By Dr Tafataona Mahoso
I REVIEWED, from the perspective of dariro philosophy (hunhu), more than five responses to the on-going controversy in the Western world over ChatGPT, one of several large language models (LLMs) of so-called artificial intelligence (AI) for which promoters and marketers claim intelligence, competence and consciousness far superior to those of most human beings, to the extent that it is widely claimed that these LLMs will outsmart and replace human persons in the workplace, in education, cultural production and even military strategy.
The dariro standpoint can be summarised briefly as follows:
– The centrality of relationships to human purpose and human values
Where Rene Descartes declares, with other narcissists: “I think, therefore I am,” the African philosopher says: “Umuntu, ngumuntu ngabantu” (I relate, therefore, I am).
Every child is born into human relationships, not human rights.

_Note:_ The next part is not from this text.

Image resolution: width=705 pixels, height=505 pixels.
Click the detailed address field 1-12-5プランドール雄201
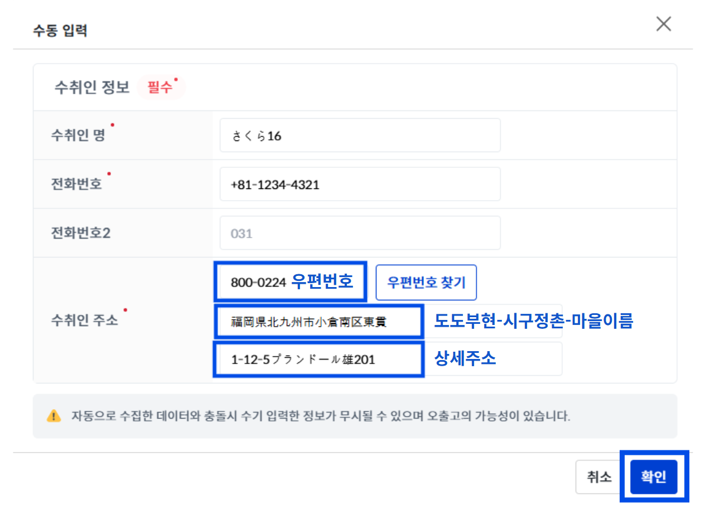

And it is the quality of those relationships which determines whether the human infant survives and thrives or suffers and dies.
Language itself is the collective product of relating and relationships.
Therefore LLMs, like ChatGPT, can send you love letters, flowers and poems far more beautiful than those any boyfriend or girlfriend or wife could ever afford; but cyber flowers or poems cannot offer a real relationship, which is love in terms of body, feelings, heart, mind and spirit.
– A balancing of outward adventure/prospect with homecoming/looking in
Every individual sitting in the dariro covers a bearing of the globe/universe and sees what is coming from that direction behind his/her opposite or counterpart which the latter cannot see.
The counterpart also does the same, until the circle, as dariro, is covered by self-organising participants for 360 degrees all round (kuonesana).
Africans invented this structure upon realising that each individual was limited to just two eyes that could see only in one direction at a time with a little bit of peripheral vision.
The whole concept of rear-view mirrors and sensors now originates from that realisation of individual limitations imposed by unidirectional sight outside the dariro.
In the dariro everyone is simultaneously looking in and seeing his/her opposite while also watching out for what might be coming from behind that counterpart.
Each participant looking out and covering a particular bearing of the shared globe represents a specialty or department, if you will.
But the return to dariro for reporting ensures that the specialties or departments do not splinter into fragments or silos away from the common human purpose metaphorically represented by dariro which all our efforts should serve.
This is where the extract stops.